Reproduce, with no changes, the line where "Terms (133, 2515)" appears and every subsequent line of the listing, the last one included.

● RECORDS SUPPLIED

+++++

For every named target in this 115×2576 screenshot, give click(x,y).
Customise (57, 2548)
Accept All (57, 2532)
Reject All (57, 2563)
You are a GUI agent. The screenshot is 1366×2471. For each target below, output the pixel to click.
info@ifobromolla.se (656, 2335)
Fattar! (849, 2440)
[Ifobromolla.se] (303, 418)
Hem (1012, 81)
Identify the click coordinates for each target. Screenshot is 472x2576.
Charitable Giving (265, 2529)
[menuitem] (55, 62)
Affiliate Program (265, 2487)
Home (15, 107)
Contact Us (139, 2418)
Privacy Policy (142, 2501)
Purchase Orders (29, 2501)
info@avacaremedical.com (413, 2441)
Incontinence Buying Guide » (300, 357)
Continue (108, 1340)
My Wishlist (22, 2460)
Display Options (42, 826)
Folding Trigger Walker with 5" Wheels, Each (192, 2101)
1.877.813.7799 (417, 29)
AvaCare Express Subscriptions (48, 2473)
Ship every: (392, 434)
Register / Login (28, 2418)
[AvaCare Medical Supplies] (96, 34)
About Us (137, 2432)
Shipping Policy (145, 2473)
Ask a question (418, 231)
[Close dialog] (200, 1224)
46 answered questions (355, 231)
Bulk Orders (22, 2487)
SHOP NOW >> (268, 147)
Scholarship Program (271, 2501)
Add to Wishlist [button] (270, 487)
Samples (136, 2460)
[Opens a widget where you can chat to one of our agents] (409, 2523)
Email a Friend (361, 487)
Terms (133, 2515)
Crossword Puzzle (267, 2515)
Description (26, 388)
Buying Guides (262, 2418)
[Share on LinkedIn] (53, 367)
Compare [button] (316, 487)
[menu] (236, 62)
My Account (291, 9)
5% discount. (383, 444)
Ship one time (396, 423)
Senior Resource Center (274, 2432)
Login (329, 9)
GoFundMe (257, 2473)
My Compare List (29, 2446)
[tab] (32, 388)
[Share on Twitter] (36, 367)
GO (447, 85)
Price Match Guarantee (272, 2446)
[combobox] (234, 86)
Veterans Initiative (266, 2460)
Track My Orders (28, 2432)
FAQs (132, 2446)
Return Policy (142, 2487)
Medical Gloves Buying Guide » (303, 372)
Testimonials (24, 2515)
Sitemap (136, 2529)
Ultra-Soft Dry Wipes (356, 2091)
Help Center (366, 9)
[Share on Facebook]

+++++

● ANSWER SPACE
Terms (133, 2515)
Crossword Puzzle (267, 2515)
Description (26, 388)
Buying Guides (262, 2418)
[Share on LinkedIn] (53, 367)
Compare [button] (316, 487)
[menu] (236, 62)
My Account (291, 9)
5% discount. (383, 444)
Ship one time (396, 423)
Senior Resource Center (274, 2432)
Login (329, 9)
GoFundMe (257, 2473)
My Compare List (29, 2446)
[tab] (32, 388)
[Share on Twitter] (36, 367)
GO (447, 85)
Price Match Guarantee (272, 2446)
[combobox] (234, 86)
Veterans Initiative (266, 2460)
Track My Orders (28, 2432)
FAQs (132, 2446)
Return Policy (142, 2487)
Medical Gloves Buying Guide » (303, 372)
Testimonials (24, 2515)
Sitemap (136, 2529)
Ultra-Soft Dry Wipes (356, 2091)
Help Center (366, 9)
[Share on Facebook]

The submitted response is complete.